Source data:
--- Begin ---

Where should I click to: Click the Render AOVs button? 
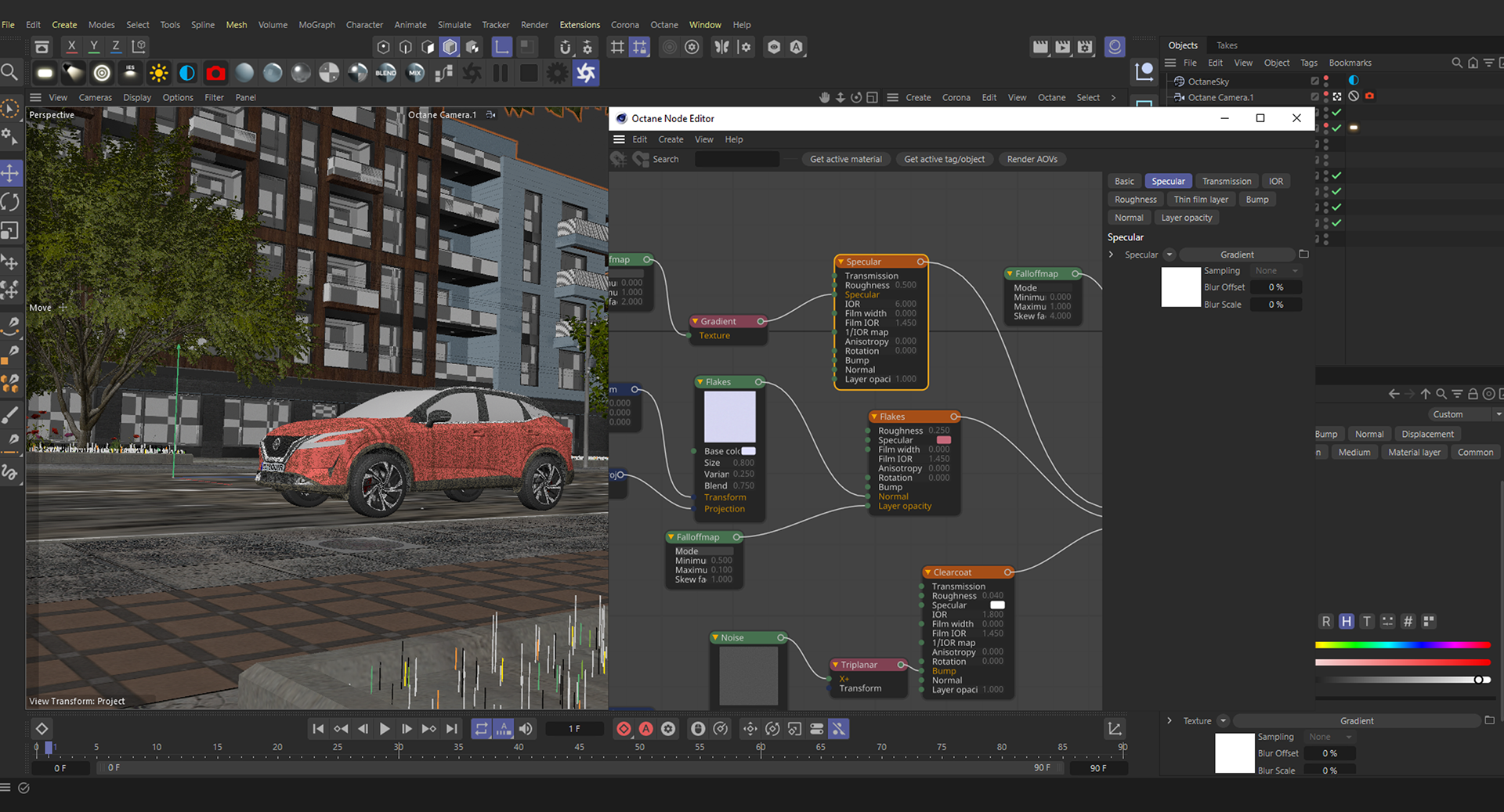(x=1032, y=159)
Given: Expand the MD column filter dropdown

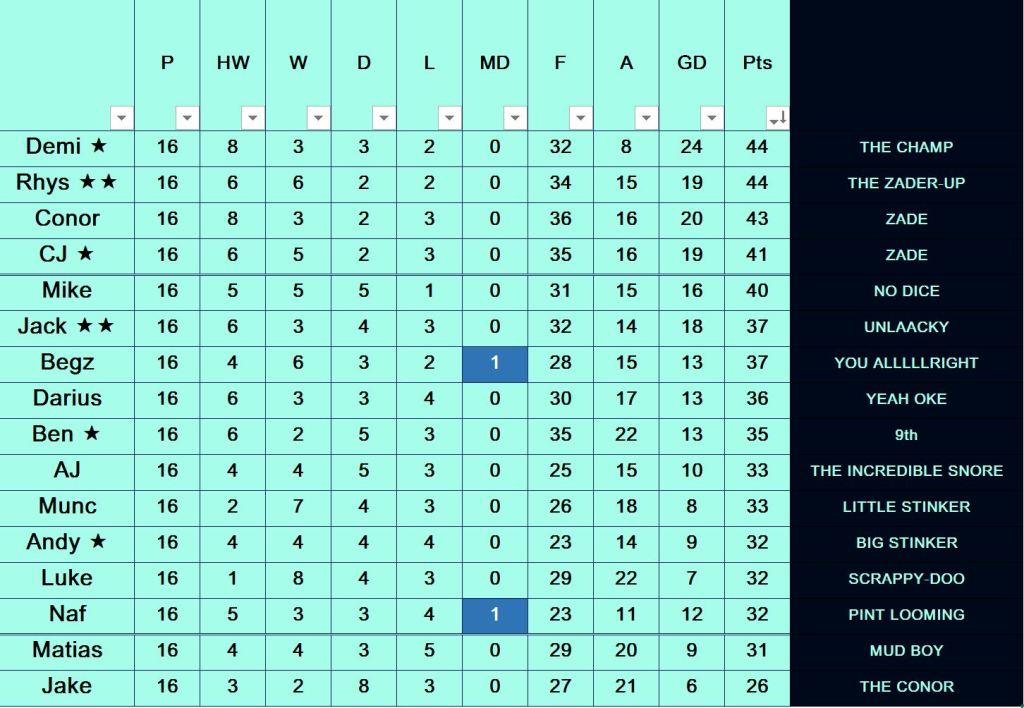Looking at the screenshot, I should click(x=515, y=118).
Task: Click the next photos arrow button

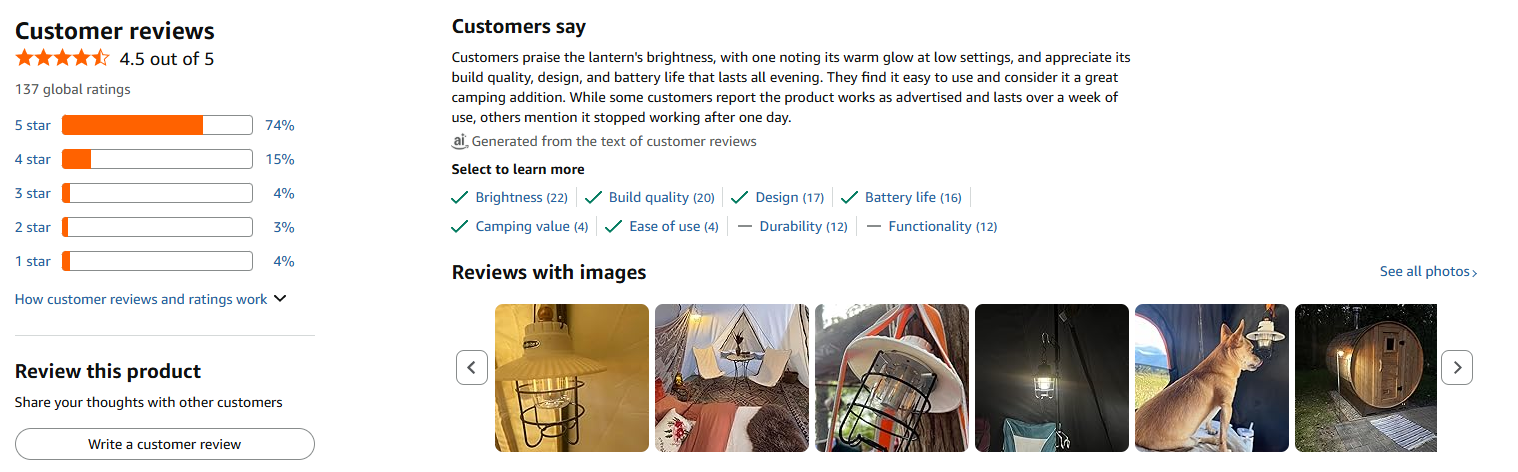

--- End ---

Arrange every line of the listing above as a numbered list, omitting blank lines and leaving out the pictures.

1. Where should I click to: Click the Render AOVs button? 
2. (x=1032, y=159)
3. Given: Expand the MD column filter dropdown
4. Looking at the screenshot, I should click(x=515, y=118).
5. Task: Click the next photos arrow button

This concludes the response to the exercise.